Imagine Dragons Frontman Dan Reynolds Reveals He Has 'Debilitating' Chronic Disease

The band Imagine Dragons has spent a lot of time at the top of the charts, but frontman Dan [...]

The band Imagine Dragons has spent a lot of time at the top of the charts, but frontman Dan Reynolds reveals their rise to stardom was almost derailed due to a serious health condition.

Reynolds shared that when he was 21 he began experiencing "debilitating" pain in his back, which prevented him from lifting heavy objects and performing.

"It was beyond the pain that you feel when it's just a back ache. It felt like someone was drilling my nerves," he recalled to PEOPLE. "It was right when the band was starting to have minor success — we were starting to sell out small clubs, and we were playing these very active shows and it started to make me have to cancel shows."

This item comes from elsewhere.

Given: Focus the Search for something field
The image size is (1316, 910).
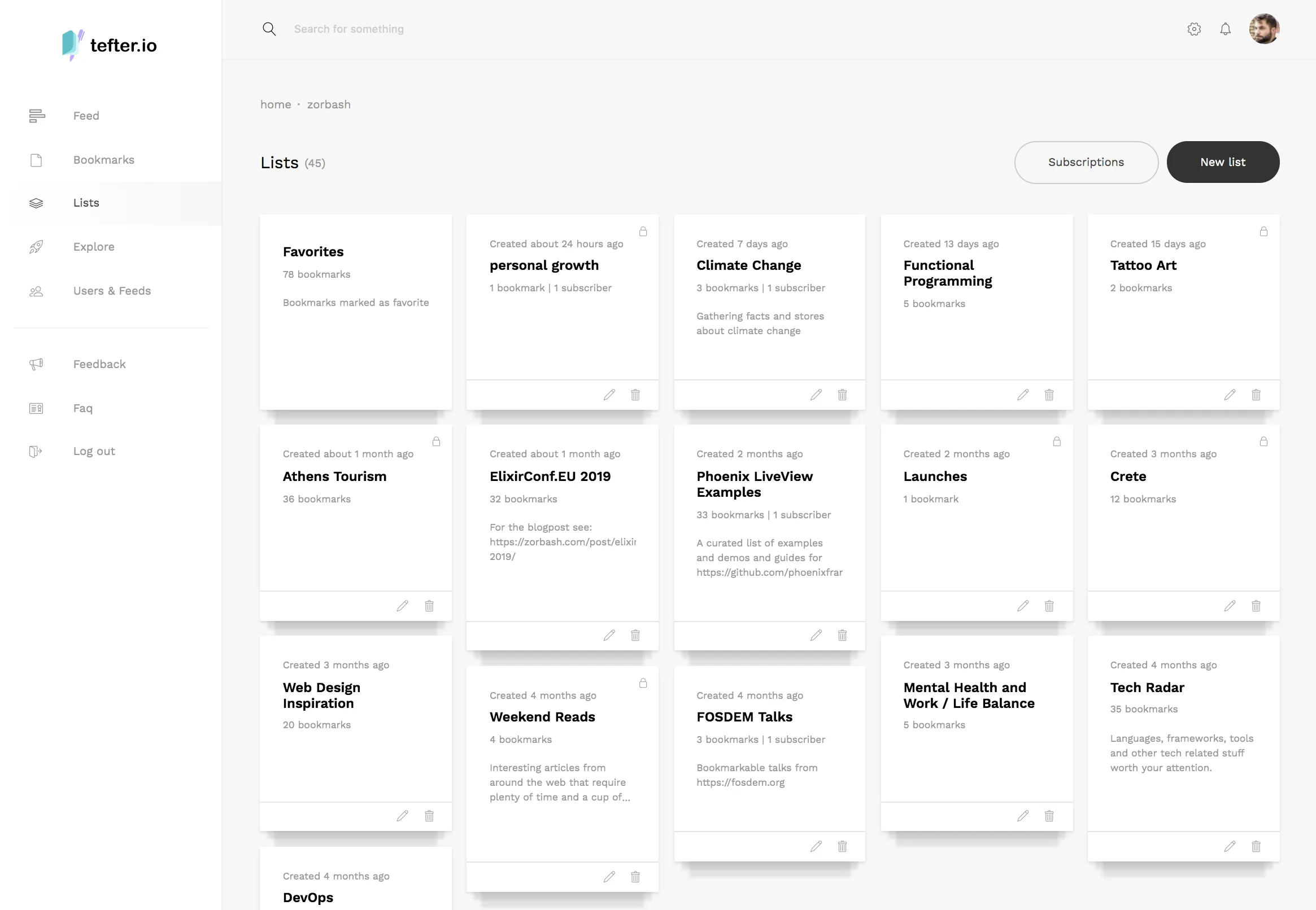Looking at the screenshot, I should 348,29.
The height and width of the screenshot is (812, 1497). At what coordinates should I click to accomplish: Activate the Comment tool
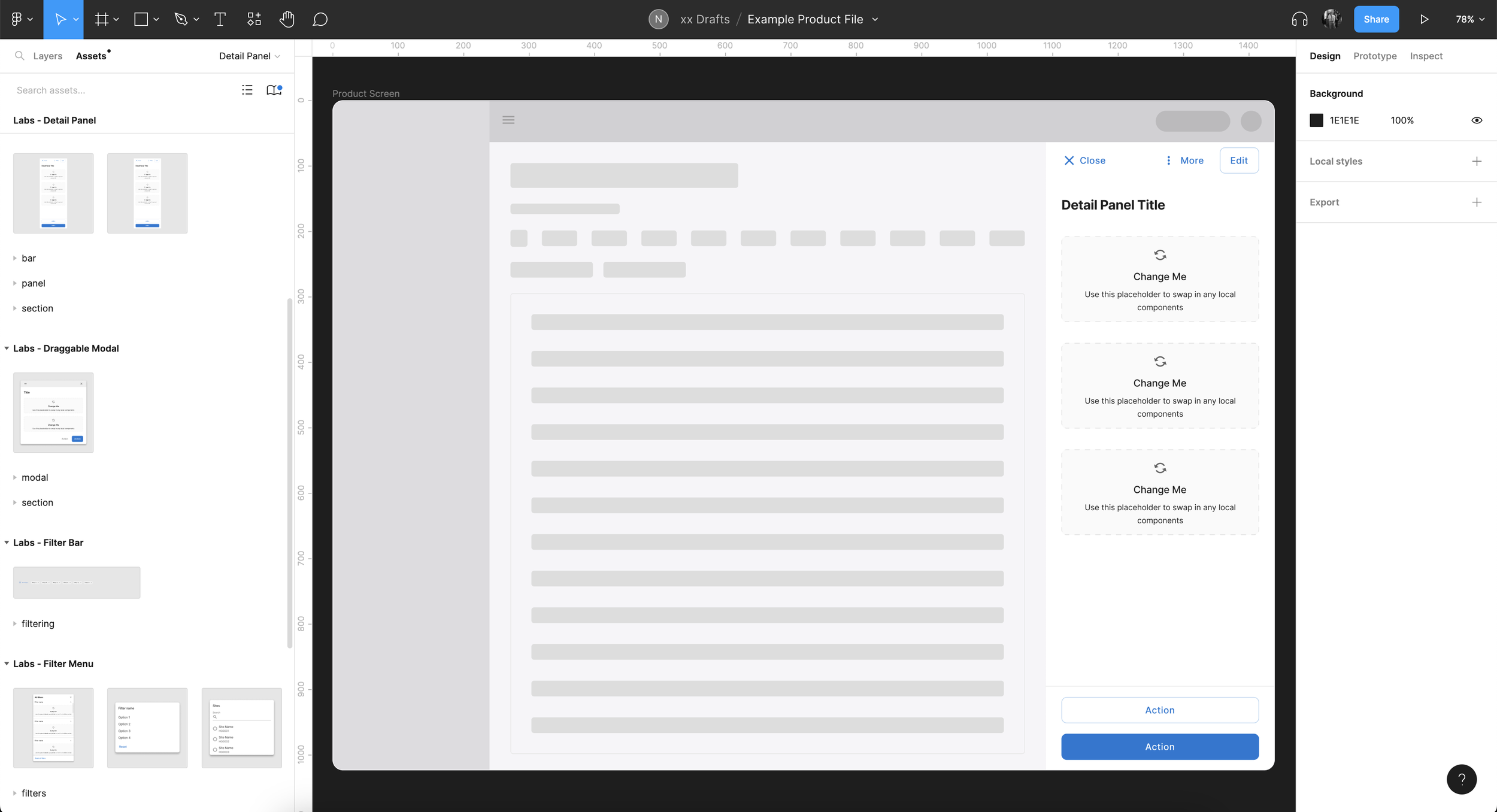tap(320, 19)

"I couldn't get on stage. I couldn't move, I couldn't sleep at night, I couldn't perform without standing perfectly still. I couldn't sit down for more than a half an hour," he continued.

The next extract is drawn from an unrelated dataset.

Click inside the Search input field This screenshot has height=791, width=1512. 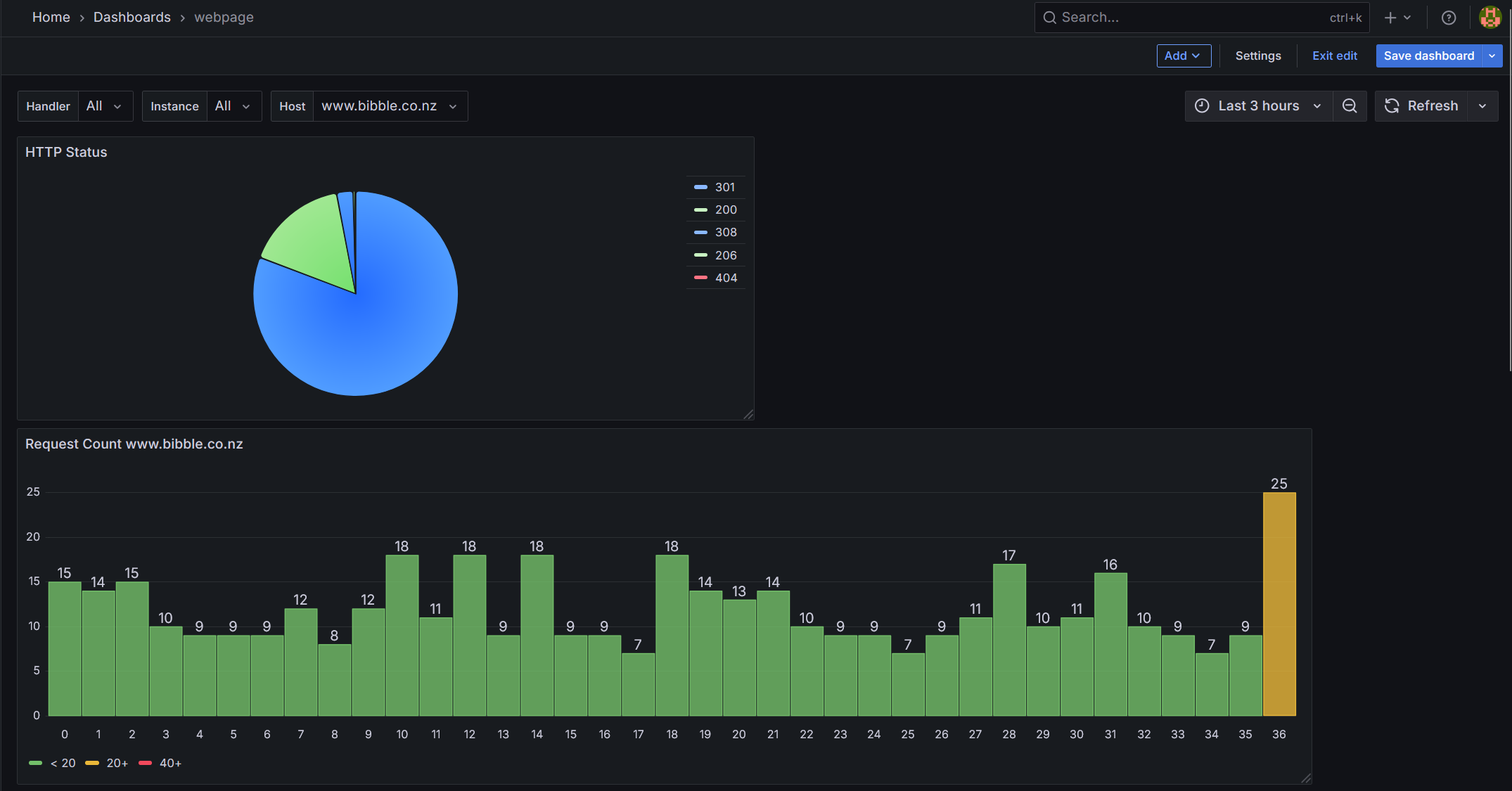pos(1160,17)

After months of failed diagnoses and treatments, the singer was found to be suffering from Ankylosing spondylitis, often referred to as AS. AS is a chronic inflammatory condition of the joints, which can even lead to spinal fusion in the worst cases.

"I went, and then they did the test to see if it's in your genes — which it was, because it's an autoimmune disease," he said. "And then they diagnosed me and put me on a treatment plan, which fixed me almost immediately. Which was another sign that that's what it was."

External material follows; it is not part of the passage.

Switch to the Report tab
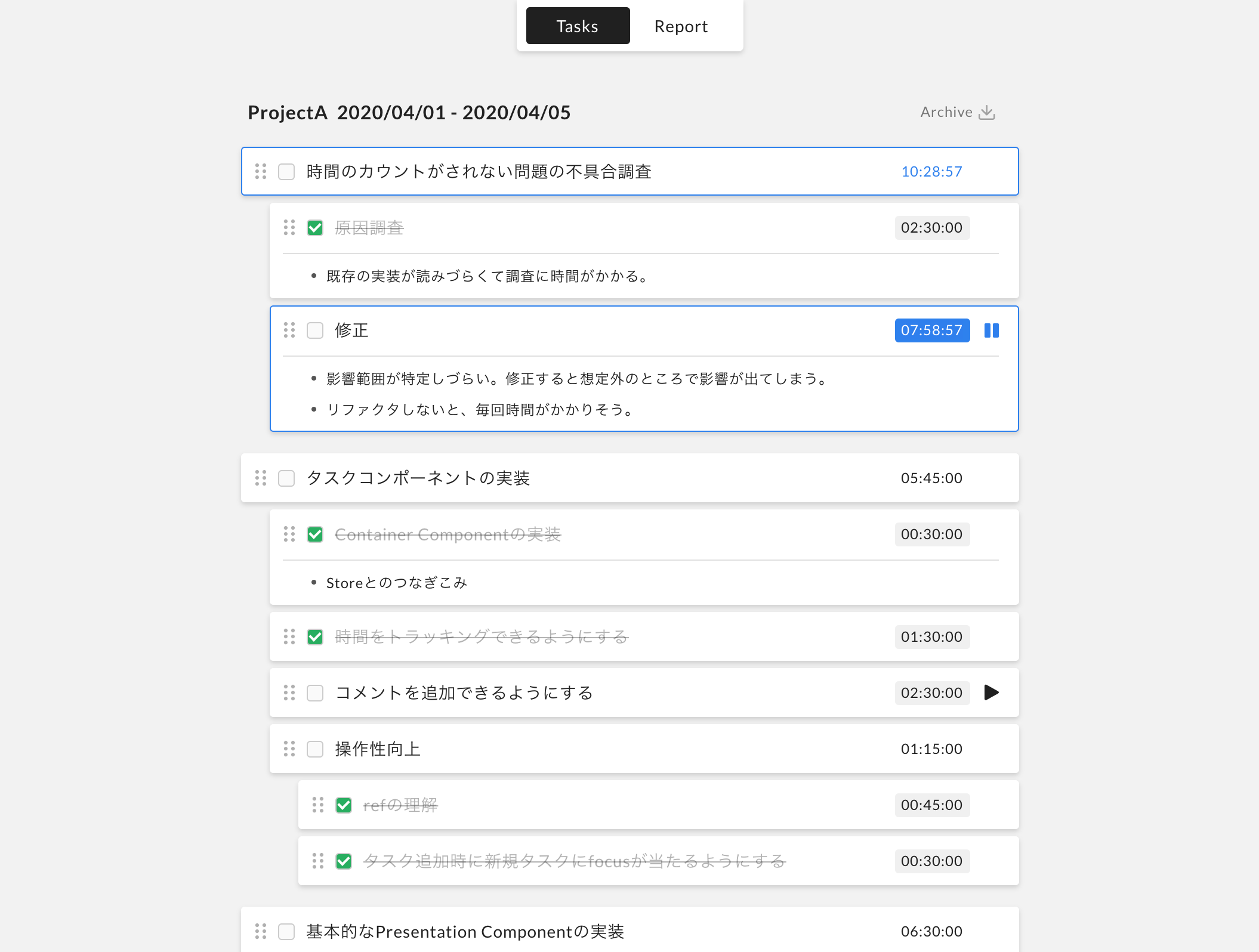Image resolution: width=1259 pixels, height=952 pixels. (681, 26)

For the past few years, the singer has been quiet about the health struggles he has faced.

"I was shy to reveal it because it made me feel like something was wrong with me, or — to say the word disease, it's such a drastic sounding word," he explained. "And I didn't want to admit to myself, or to anybody, that I was struggling with a disease."

Now he is using his place in the spotlight to raise awareness about AS and empower others who are dealing with chronic conditions.

"I have a chance to really raise awareness and help people that are just becoming diagnosed to see that there's actually light at the end of the tunnel," he said while promoting his new project, This AS Life Live!, which is working in partnership with the Spondylitis Association of America (SAA) and Novartis to give people an honest look at the disease.

"For me, I really wish that there was a place that I could have gone to where I was seeing a direct community. People talking and saying, 'These are the things I'm feeling. These are the ways that I'm combatting it, and it's working for me."

Now a father of three, the artist is glad to be able to perform, but also be able to pick up his children. While things have improved, Reynolds said the condition is a "constant and life-long battle."

"There's not a day that goes by that I'm not combatting it in some way," he said.